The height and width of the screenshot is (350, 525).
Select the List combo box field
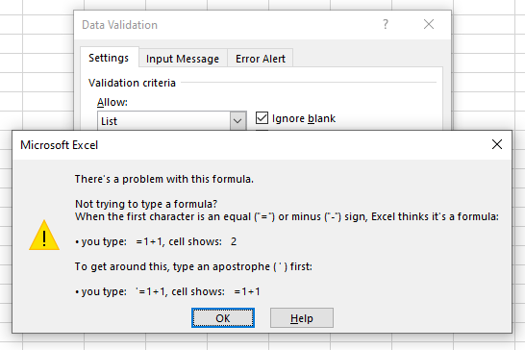click(x=172, y=120)
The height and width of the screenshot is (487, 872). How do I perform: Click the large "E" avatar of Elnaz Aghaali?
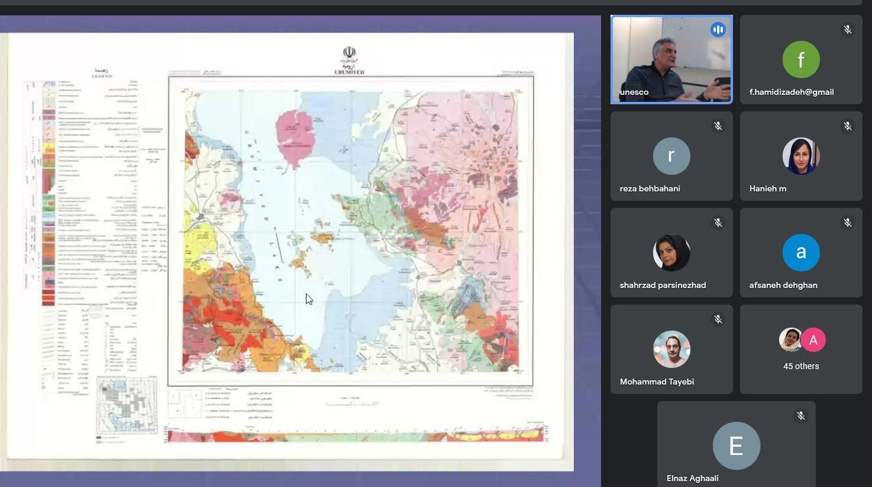click(x=736, y=446)
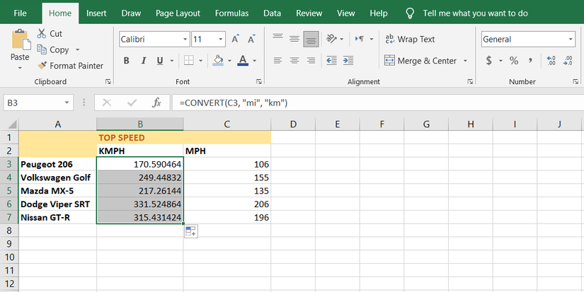584x292 pixels.
Task: Click the Auto Fill Options icon below the selection
Action: click(x=190, y=232)
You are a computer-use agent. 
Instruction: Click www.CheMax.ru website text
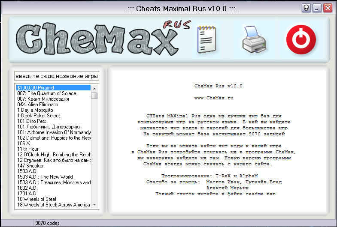[x=214, y=98]
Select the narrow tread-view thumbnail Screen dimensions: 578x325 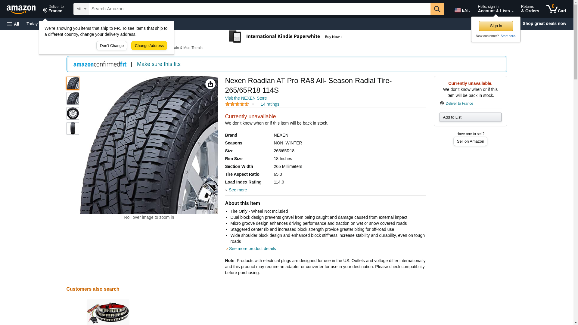[73, 128]
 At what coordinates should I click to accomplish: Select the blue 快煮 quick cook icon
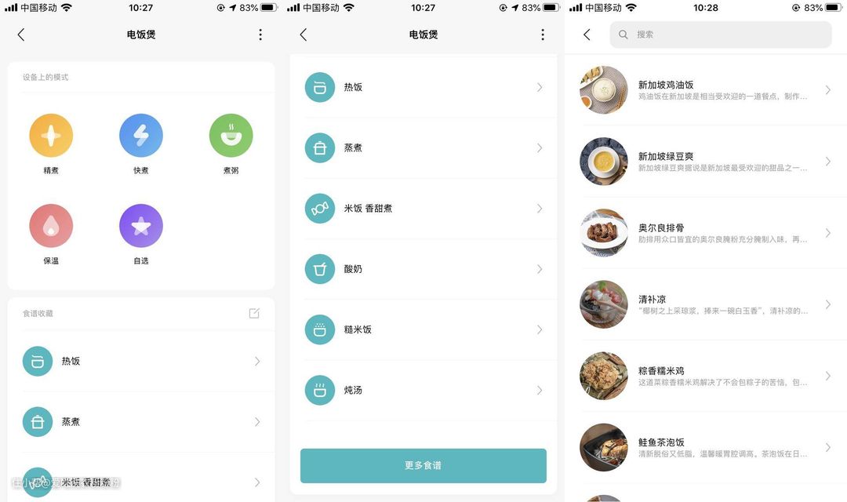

## [What the task requires]
"You are a computer-use agent." marks the last line to keep. Retype every line from the start of the entries through that one, exactly, and drop the pictures.

## [Answer to this task]
The height and width of the screenshot is (350, 525).
Select the List combo box field
click(x=172, y=120)
The height and width of the screenshot is (487, 872). How do I perform: Click the large "E" avatar of Elnaz Aghaali?
click(x=736, y=446)
584x292 pixels.
Task: Click the Auto Fill Options icon below the selection
Action: click(x=190, y=232)
You are a computer-use agent. 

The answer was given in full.